Towards Benchmarking and Evaluating Deepfake Detection

Chenhao Lin,Jingyi Deng,Pengbin Hu,Chao Shen,Qian Wang,Qi Li
2024-03-13
Abstract:Deepfake detection automatically recognizes the manipulated medias through the analysis of the difference between manipulated and non-altered videos. It is natural to ask which are the top performers among the existing deepfake detection approaches to identify promising research directions and provide practical guidance. Unfortunately, it's difficult to conduct a sound benchmarking comparison of existing detection approaches using the results in the literature because evaluation conditions are inconsistent across studies. Our objective is to establish a comprehensive and consistent benchmark, to develop a repeatable evaluation procedure, and to measure the performance of a range of detection approaches so that the results can be compared soundly. A challenging dataset consisting of the manipulated samples generated by more than 13 different methods has been collected, and 11 popular detection approaches (9 algorithms) from the existing literature have been implemented and evaluated with 6 fair-minded and practical evaluation metrics. Finally, 92 models have been trained and 644 experiments have been performed for the evaluation. The results along with the shared data and evaluation methodology constitute a benchmark for comparing deepfake detection approaches and measuring progress.
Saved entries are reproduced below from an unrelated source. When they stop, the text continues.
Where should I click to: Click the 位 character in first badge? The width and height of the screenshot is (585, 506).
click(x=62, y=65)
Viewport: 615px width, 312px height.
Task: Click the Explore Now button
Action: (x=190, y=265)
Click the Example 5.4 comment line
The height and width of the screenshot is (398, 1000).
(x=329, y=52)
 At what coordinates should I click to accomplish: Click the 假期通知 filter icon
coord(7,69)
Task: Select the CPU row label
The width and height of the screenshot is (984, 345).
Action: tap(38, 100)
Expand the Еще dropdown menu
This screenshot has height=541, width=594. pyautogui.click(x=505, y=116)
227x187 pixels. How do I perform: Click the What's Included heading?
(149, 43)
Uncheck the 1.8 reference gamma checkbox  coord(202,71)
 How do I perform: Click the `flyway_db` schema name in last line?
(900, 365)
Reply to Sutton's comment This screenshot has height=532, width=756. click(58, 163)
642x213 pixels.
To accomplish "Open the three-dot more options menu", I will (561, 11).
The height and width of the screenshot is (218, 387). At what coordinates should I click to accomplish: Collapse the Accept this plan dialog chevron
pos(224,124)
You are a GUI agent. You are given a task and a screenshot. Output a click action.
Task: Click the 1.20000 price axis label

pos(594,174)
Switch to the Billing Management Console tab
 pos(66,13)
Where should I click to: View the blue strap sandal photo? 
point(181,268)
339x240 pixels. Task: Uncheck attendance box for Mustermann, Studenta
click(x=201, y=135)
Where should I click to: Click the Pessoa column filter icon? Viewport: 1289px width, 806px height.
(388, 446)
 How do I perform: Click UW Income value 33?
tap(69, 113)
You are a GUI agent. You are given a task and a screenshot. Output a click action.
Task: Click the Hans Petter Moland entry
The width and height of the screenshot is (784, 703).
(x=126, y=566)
Computer Vision and Pattern Recognition,Artificial Intelligence
What problem does this paper attempt to address?
The main problem that this paper attempts to solve is the lack of fair, comprehensive, and consistent benchmark tests in current Deepfake detection methods. Specifically, the author points out the following key issues: 1. **Unfair comparison**: Existing Deepfake detection methods are usually trained on different training datasets but evaluated on the same test dataset. This leads to unfair comparison because the performance of the detection model highly depends on its training data. 2. **Over - fitting and poor generalization ability**: Many existing detection methods are trained and evaluated on datasets with the same distribution, resulting in a significant decline in their performance in different distributions or real - world scenarios. This indicates that these methods have over - fitting problems and poor generalization ability. 3. **Incomplete evaluation metrics**: Commonly used evaluation metrics such as AUC (Area Under the Curve) and accuracy are not sufficient to comprehensively reflect the actual performance of detection methods. In particular, these metrics ignore important factors in practical applications such as time complexity and space complexity. To address these issues, the paper proposes a fair, comprehensive, and strict benchmark test framework. This framework includes the following aspects: - **Standard datasets**: Integrates 7 popular datasets to ensure data diversity and representativeness. - **Imperceptible and Diverse Test (ID) test set**: Constructs a high - quality test set that contains imperceptible forged samples to simulate challenges in the real world. - **Multiple evaluation metrics**: In addition to the traditional AUC and accuracy, four supplementary metrics are introduced to evaluate the robustness, efficiency, and practicality of the model. - **Re - implementation and evaluation of existing methods**: Re - implements 11 popular Deepfake detection methods and evaluates them in a unified experimental environment. Through these measures, the paper aims to provide a reliable benchmark in the field of Deepfake detection, helping to identify current best practices and guide future research directions.